NEW YORK – Four feet apart. Aaron Judge His ninth-inning drive exploded into Legends’ Monument Park on Thursday night, making history in spectacular fashion at Yankee Stadium. Perhaps on a hot night the ball would have landed near the retired number 9 of Roger Maris. We’ll never know.

Because Judge’s fly ball ran out of steam, it was instead. Josh Donaldson Judge capped off a meaningful Yankees victory by awarding a consolation prize to those who had trouble watching him hit his 61st homer. Donaldson’s walk-off RBI single in the 10th powered A 5-4 victory clinching the Bombers’ spot in the 2022 postseason against the Red Sox.

“It’s not over yet, but the opportunity to play baseball after the season will be exciting,” Donaldson said. “I thought Juji had a homer, but it was good for the team to be able to come.”

The Yankees are a playoff club for the sixth straight year — or to put that in context, the start of each of Judge’s full seasons. They have reached the postseason 24 of the last 28 years, and Aaron Boone is the first manager to punch a playoff ticket in his first five seasons, according to the Elias Sports Bureau.

“You never want to take it for granted,” Boone said. “We’re in the dance, and now we’ve got a chance.”

Aiming for the American League East title since the first day of spring, this team’s goal has never been to just make the postseason. Yanks The magic number for the room It’s six on the Blue Jays, and as such, their clubhouse celebration was more of a muted acknowledgment.

Donaldson received the team’s gold-plated, grappling style championship belt as the night’s most valuable contributor. “Welcome back to the playoffs,” the veteran closed his comments to his teammates.

“It was a lot of hard work to get to this point at the time,” the judge said. But I think you can ask anyone in this room — the work is not done.

Oh, but it could be a magical moment meant for A. Yankeeography Room and schmaltzy music borrowed from “The Natural” soundtrack. In one big flurry, tying Maris’ American League record of 61 hits in a single season, Judge walked in three of his first four plate appearances, the fans loudly hearing the pitchers who didn’t dare jump the cookies to center.

Judge served as a reminder of why he should be the AL’s Most Valuable Player in the top of the 9th, firing a seed over the right field wall to second that cut off Tommy Pham trying to stretch a single into a double.

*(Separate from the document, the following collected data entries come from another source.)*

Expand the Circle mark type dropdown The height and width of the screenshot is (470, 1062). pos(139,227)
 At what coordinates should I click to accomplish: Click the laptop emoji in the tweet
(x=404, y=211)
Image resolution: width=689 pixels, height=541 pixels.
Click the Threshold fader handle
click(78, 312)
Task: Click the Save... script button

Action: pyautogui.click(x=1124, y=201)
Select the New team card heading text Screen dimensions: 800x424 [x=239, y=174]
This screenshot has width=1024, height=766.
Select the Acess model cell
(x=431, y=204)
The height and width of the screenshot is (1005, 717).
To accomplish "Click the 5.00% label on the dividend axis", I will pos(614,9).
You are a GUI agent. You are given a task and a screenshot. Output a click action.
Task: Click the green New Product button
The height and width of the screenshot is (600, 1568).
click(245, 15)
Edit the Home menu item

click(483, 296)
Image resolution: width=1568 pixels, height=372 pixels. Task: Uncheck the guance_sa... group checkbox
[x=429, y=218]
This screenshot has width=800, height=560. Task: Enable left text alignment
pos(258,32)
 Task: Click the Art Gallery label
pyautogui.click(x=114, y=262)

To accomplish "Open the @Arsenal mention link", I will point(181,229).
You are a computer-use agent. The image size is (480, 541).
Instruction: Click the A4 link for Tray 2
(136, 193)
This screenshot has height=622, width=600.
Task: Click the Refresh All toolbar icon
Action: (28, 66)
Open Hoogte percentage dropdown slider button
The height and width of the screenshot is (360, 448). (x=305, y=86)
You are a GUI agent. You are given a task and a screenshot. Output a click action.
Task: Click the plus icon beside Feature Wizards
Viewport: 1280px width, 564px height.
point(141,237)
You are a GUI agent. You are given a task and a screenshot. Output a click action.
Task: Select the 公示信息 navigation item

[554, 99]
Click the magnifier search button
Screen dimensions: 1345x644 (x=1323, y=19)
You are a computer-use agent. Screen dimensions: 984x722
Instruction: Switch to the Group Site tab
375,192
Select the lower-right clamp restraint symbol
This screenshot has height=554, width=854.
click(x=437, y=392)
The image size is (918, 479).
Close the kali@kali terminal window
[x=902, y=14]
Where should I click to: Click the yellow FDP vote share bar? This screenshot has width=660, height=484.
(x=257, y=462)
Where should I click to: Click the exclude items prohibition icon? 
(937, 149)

“You take that away from our team and we probably wouldn’t be where we are right now,” Donaldson said.

Judge was showing patience once more in the bottom of the ninth, working the count against Matt Barnes to make it 2-2. The Boston right-hander tested a 95.8 mph fastball that caught several plates in the upper half of the strike zone. Judge threw a cannonball of a 113 mph bat — a crowd that cheered 43,123 and stood on every side of the plate.

The umpire dropped his bat and walked at three-quarter speed in the hope that he might net over the stumps. Center fielder Kiki Hernandez backed up, backed up, then stopped, clutch firmly planted on the warning track. The ball landed in Hernandez’s glove, and an entire city groaned in unison.

“I got under him a little bit,” said the judge. “It was a nice windy night. I was hoping it was exploding. She just missed him.

Boone said: “I thought it was really fun to throw it in Monument Park.

The seeds were planted early for the Yankees’ Major League-leading 16th walk-off victory. Although Judge remained no-show against Michael Wacha (0-for-15, 10 strikeouts), Kyle Higashioka picked up a fifth-inning flyout and crushed Giancarlo Stanton with a two-run homer in the sixth.

Jameson Taillon turned in an impressive performance, scattering four hits and pitching eight over six scoreless innings. Clark Schmidt allowed Tristan Casas a solo home run and a three-run homer to Reese McGuire to put Boston up 4-3.

Stanton sparked an eighth-inning rally with a leadoff single. Pinch runner Tim Locastro stole second, walked and scored on Harrison Bader’s sacrifice fly to tie the game at 4.

There was a lot to see; Not what we all expect.

“At any time [Judge] “Everybody runs outside to watch the at-bat,” Tylon said. No one wants to miss it. We know it will happen at some point.